*SHORT TASK:*
Can you render the lines from the one containing "This screenshot has width=1303, height=922." through the one containing "Action: point(81,59)", both included, as a Markdown table with the columns Row and Line, dropping any blank lines and leaving the pictures out?

*DATA:*
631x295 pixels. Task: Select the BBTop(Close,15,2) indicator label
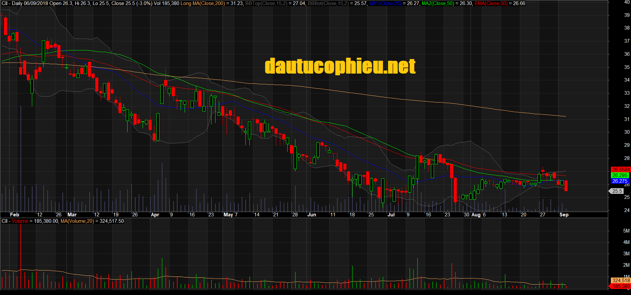266,3
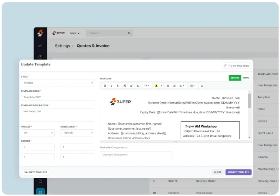Click the superscript icon
Screen dimensions: 280x196
[x=131, y=86]
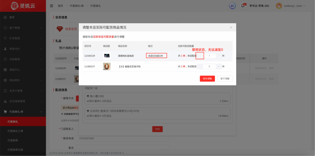Increase quantity for 破壁灵芝孢子粉 with plus button
This screenshot has width=315, height=156.
(219, 66)
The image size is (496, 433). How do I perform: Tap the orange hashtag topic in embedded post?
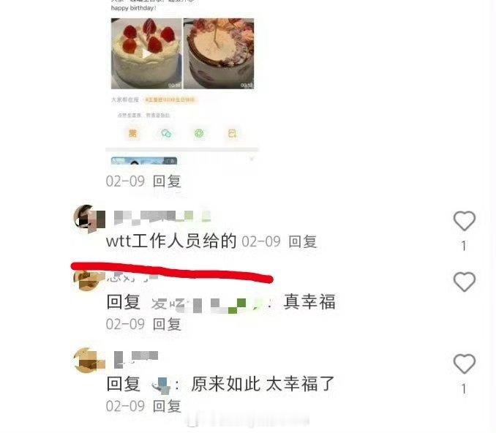170,99
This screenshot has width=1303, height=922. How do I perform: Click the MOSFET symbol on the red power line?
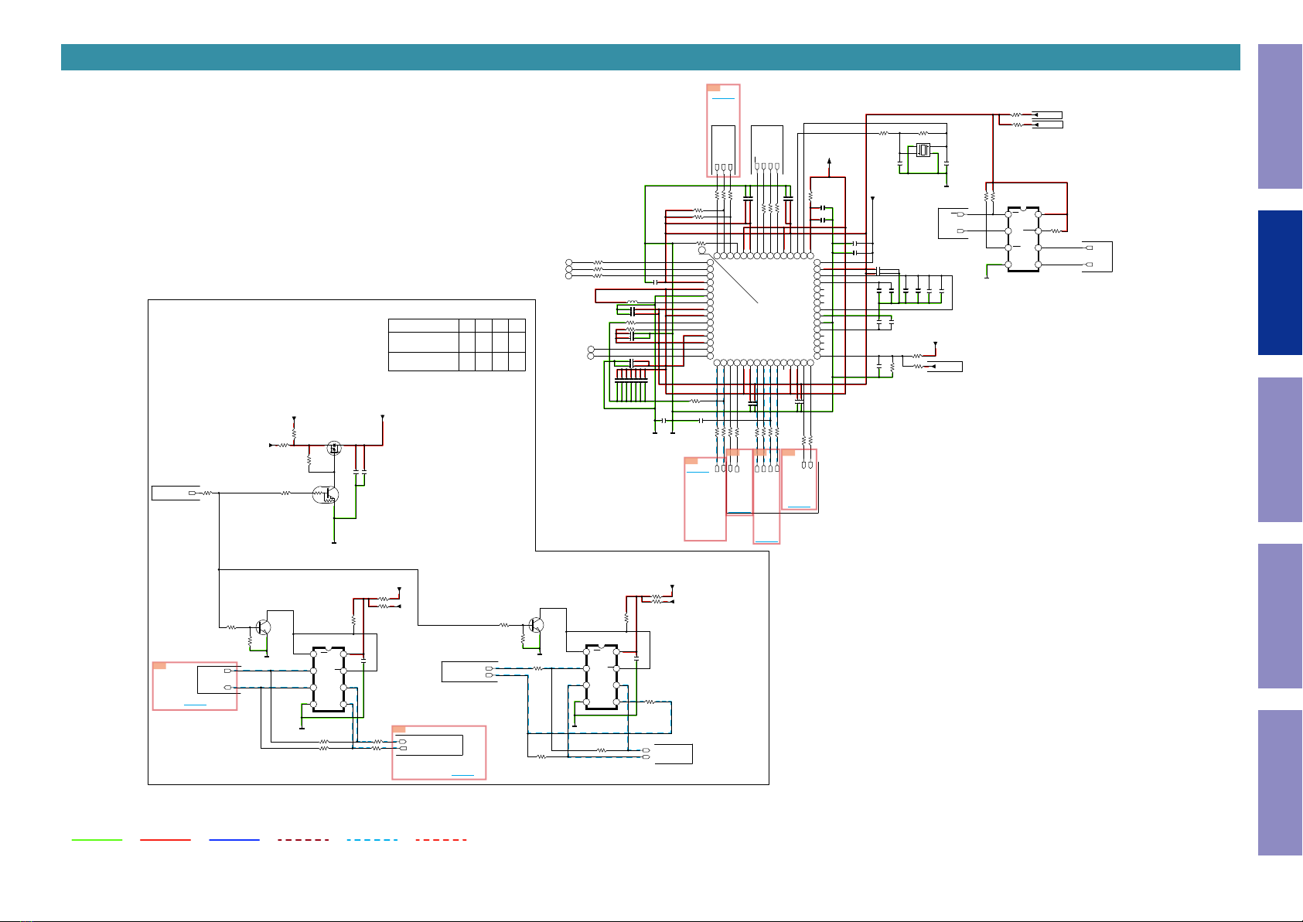335,447
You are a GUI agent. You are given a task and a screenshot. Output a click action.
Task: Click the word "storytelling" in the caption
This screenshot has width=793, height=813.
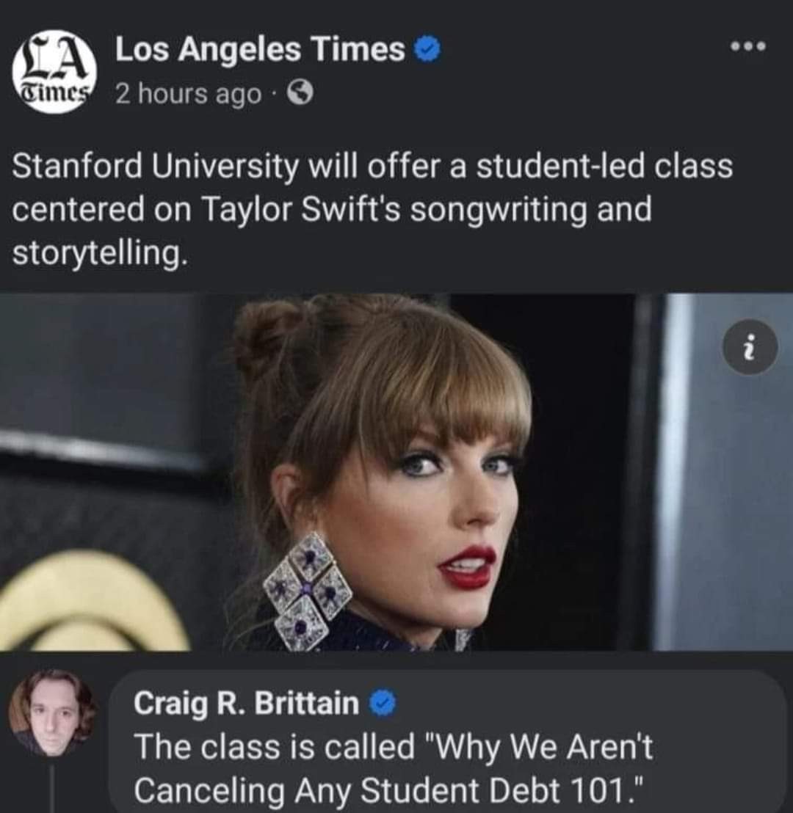[x=95, y=252]
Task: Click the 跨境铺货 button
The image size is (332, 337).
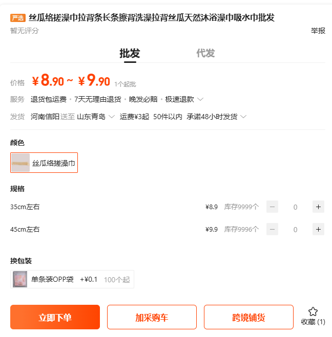Action: click(248, 318)
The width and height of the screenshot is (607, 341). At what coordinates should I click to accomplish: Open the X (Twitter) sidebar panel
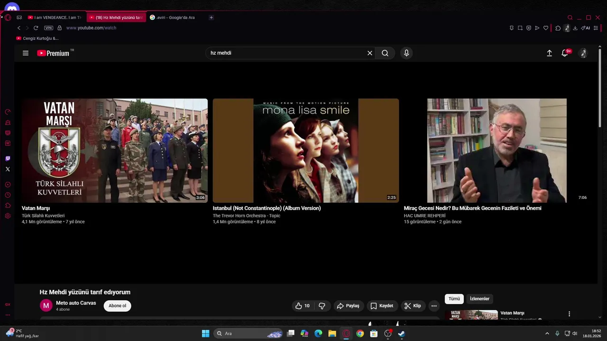pos(8,169)
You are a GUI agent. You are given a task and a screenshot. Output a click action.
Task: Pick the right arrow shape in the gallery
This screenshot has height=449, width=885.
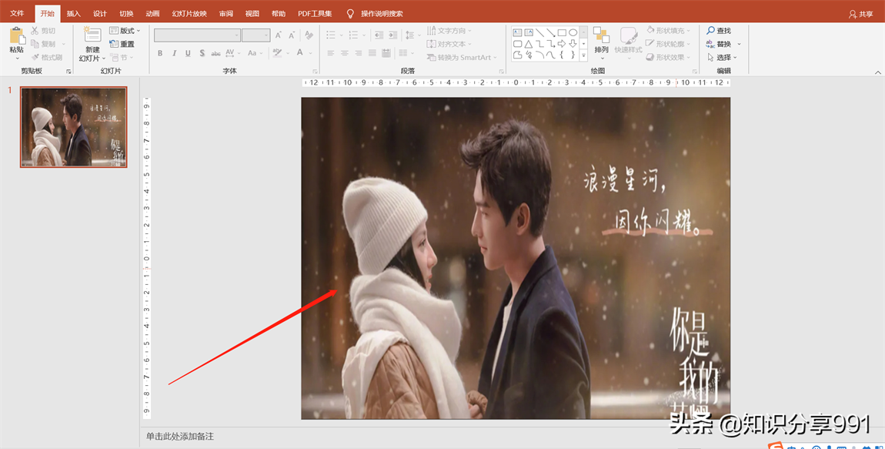(x=562, y=44)
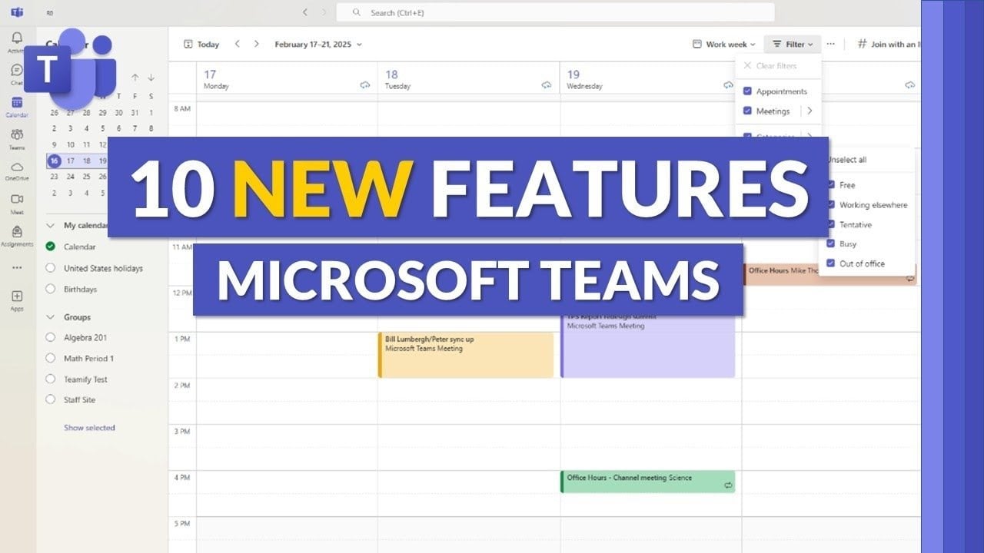Select the green Calendar color dot
The height and width of the screenshot is (553, 984).
pyautogui.click(x=49, y=247)
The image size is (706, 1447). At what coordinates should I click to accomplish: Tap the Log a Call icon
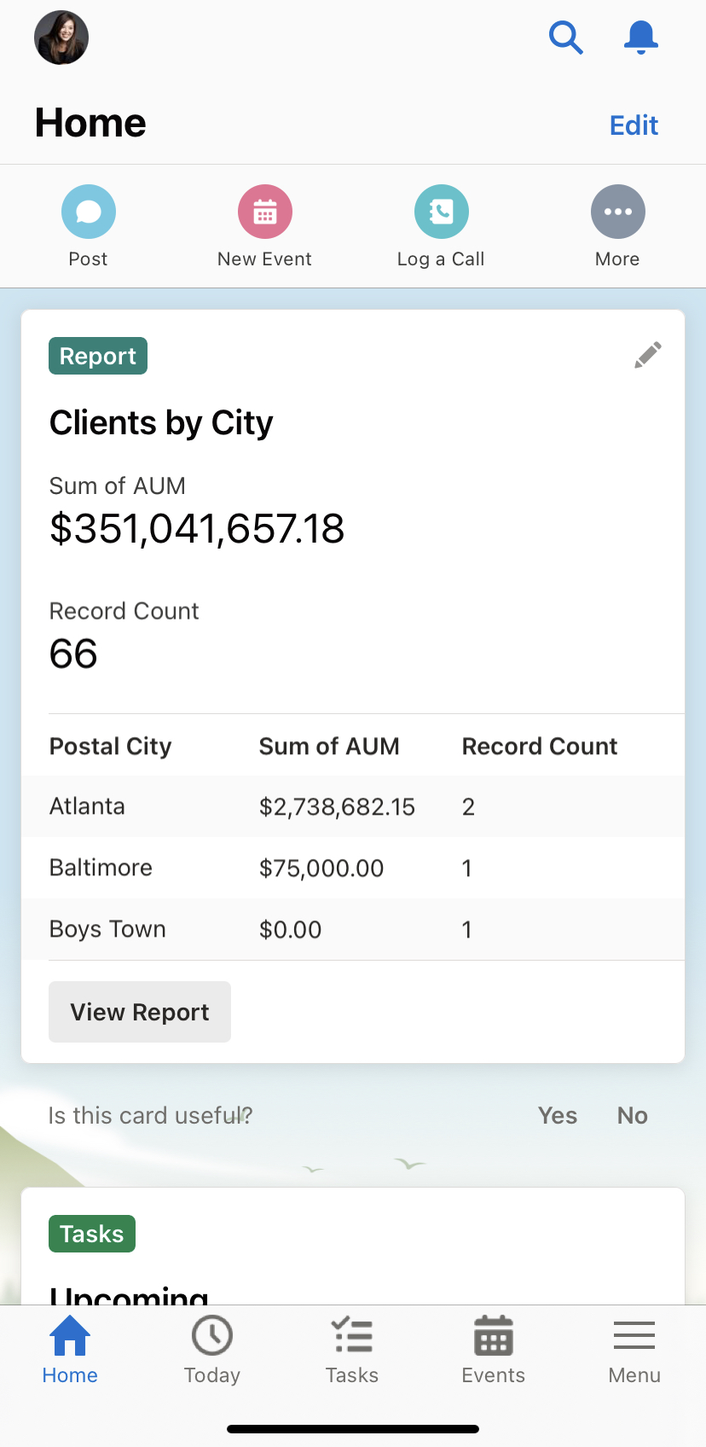(x=442, y=212)
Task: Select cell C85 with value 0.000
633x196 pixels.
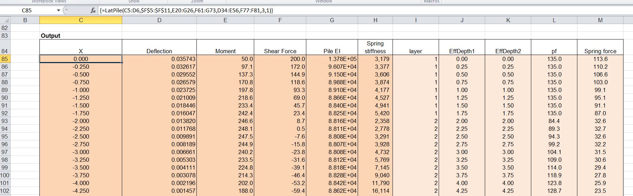Action: point(81,59)
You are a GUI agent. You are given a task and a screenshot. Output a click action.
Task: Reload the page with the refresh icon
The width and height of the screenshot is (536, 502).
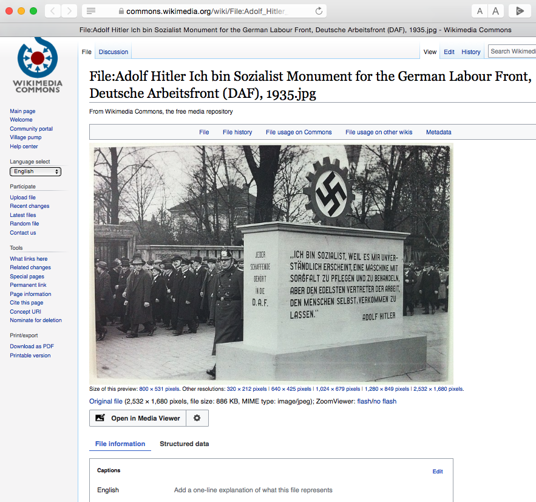pos(319,11)

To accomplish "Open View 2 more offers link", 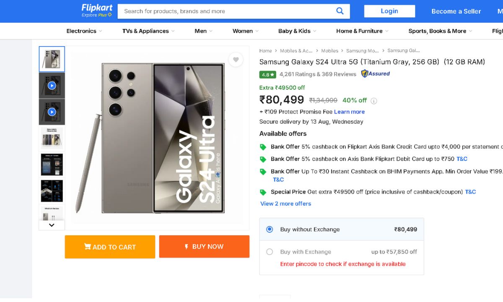I will click(285, 203).
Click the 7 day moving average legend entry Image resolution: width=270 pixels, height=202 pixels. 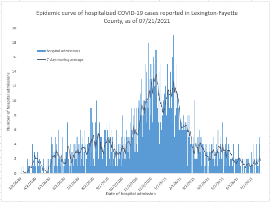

*FINAL RESULT:*
| Row | Line |
|---|---|
| 1 | This screenshot has width=1303, height=922. How do I perform: Click the MOSFET symbol on the red power line? |
| 2 | 335,447 |
| 3 | You are a GUI agent. You are given a task and a screenshot. Output a click action. |
| 4 | Task: Click the word "storytelling" in the caption |
| 5 | This screenshot has width=793, height=813. |
| 6 | [x=95, y=252] |
| 7 | Task: Click the 跨境铺货 button |
| 8 | The image size is (332, 337). |
| 9 | Action: click(248, 318) |
| 10 | The width and height of the screenshot is (607, 341). At what coordinates should I click to accomplish: Open the X (Twitter) sidebar panel |
| 11 | pos(8,169) |
| 12 | You are a GUI agent. You are given a task and a screenshot. Output a click action. |
| 13 | Task: Pick the right arrow shape in the gallery |
| 14 | This screenshot has height=449, width=885. |
| 15 | (x=562, y=44) |
| 16 | Select the green Calendar color dot |
| 17 | The height and width of the screenshot is (553, 984). |
| 18 | pyautogui.click(x=49, y=247) |
| 19 | The image size is (706, 1447). At what coordinates should I click to accomplish: Tap the Log a Call icon |
| 20 | (x=442, y=212) |
| 21 | Task: Select cell C85 with value 0.000 |
| 22 | 633x196 pixels. |
| 23 | Action: point(81,59) |